BEGIN Data listing

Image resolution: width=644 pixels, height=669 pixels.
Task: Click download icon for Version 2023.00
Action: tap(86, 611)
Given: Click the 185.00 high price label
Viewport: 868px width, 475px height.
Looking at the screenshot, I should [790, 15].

END Data listing
BEGIN Data listing

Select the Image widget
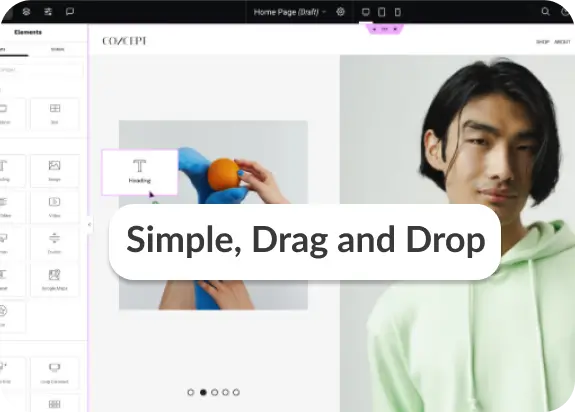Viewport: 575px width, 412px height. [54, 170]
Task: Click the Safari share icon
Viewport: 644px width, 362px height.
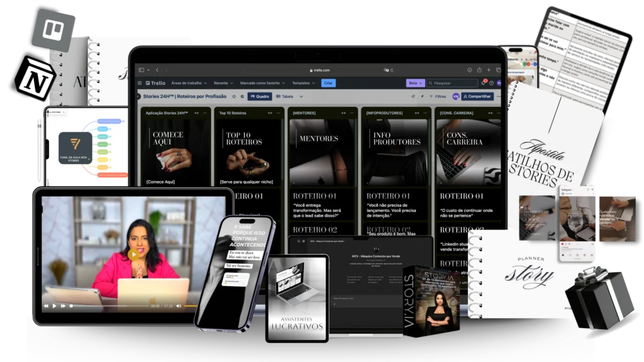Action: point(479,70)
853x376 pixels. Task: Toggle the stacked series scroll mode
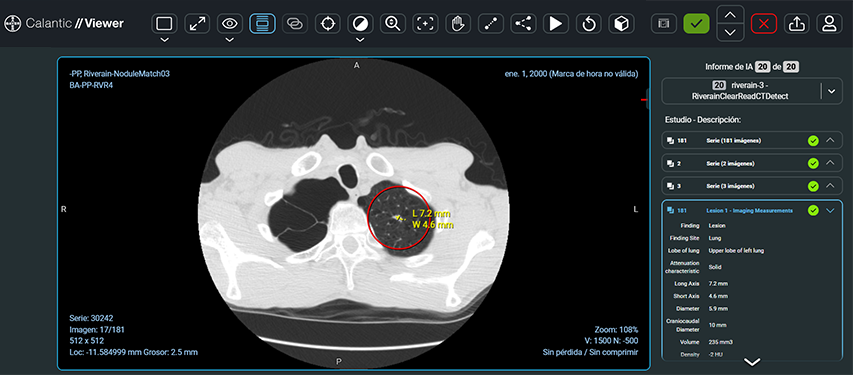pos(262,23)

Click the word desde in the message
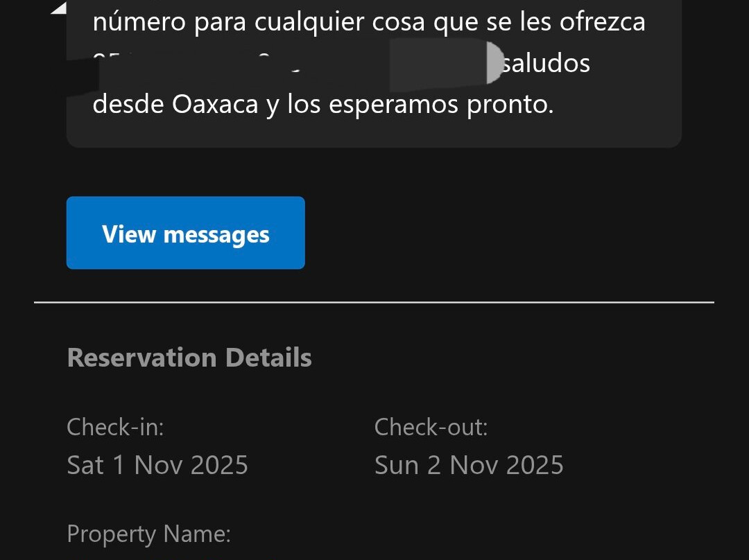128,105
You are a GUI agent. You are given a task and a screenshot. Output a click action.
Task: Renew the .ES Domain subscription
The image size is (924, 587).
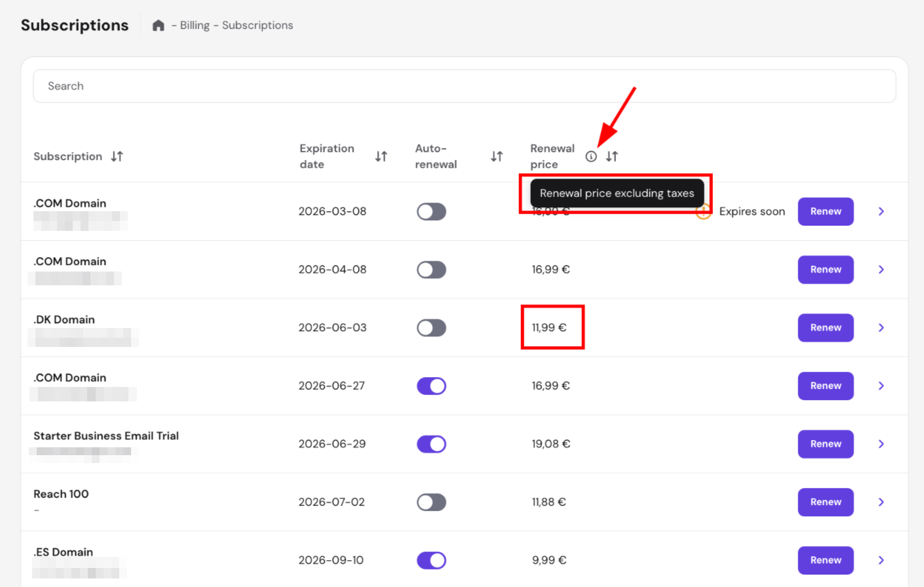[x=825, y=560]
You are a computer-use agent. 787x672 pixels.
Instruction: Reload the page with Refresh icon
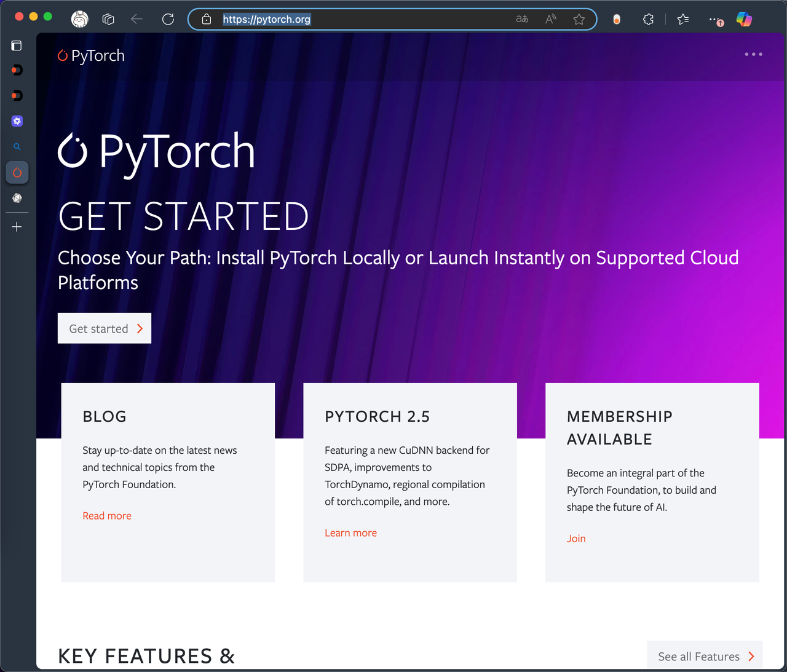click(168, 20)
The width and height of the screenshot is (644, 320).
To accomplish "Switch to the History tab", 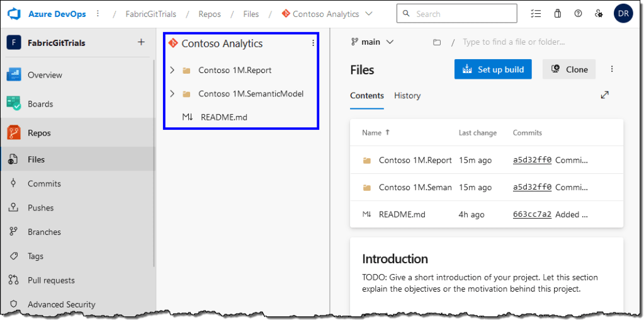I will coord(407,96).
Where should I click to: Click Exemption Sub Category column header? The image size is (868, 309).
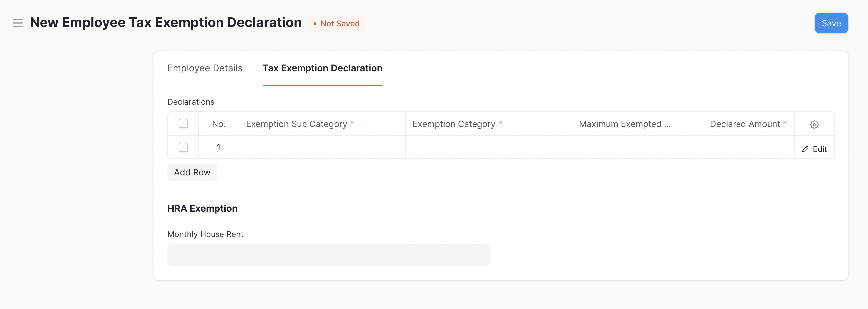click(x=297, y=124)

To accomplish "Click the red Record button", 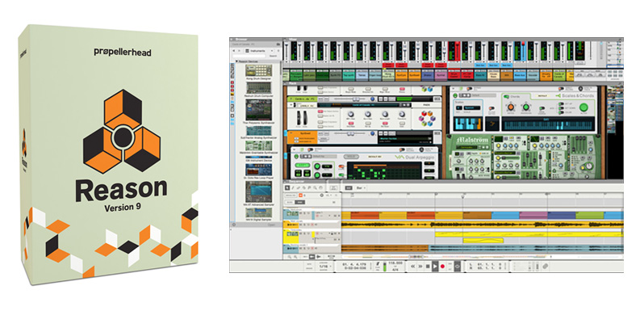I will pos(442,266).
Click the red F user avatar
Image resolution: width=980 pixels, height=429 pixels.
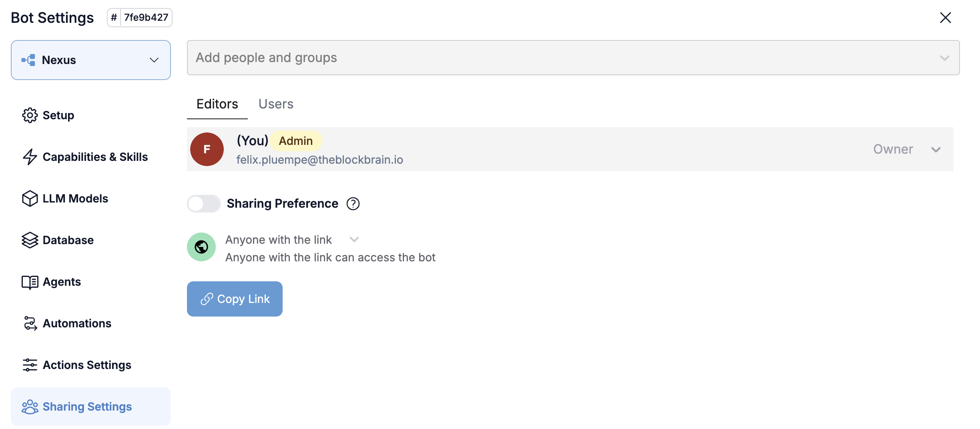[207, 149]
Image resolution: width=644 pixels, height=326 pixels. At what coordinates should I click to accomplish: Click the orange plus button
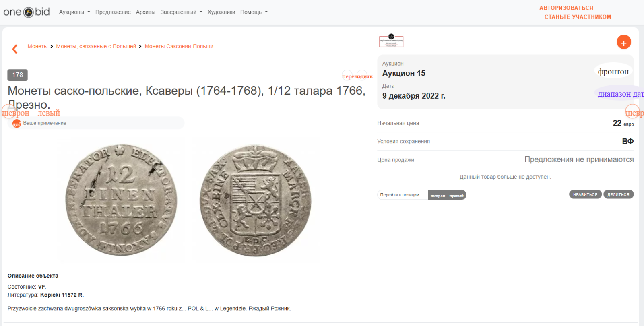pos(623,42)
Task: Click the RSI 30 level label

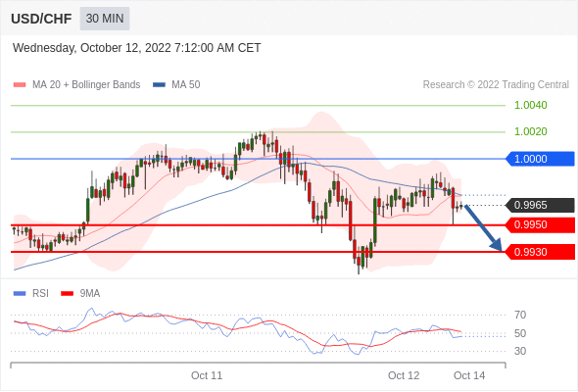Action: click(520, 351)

END Data listing

* Work task *
Show me all lines in the records that contain "agent".

* Solution to this problem *
You are a GUI agent. You are given a task and a screenshot. Output a click action.
You are a computer-use agent. 787x672 pixels.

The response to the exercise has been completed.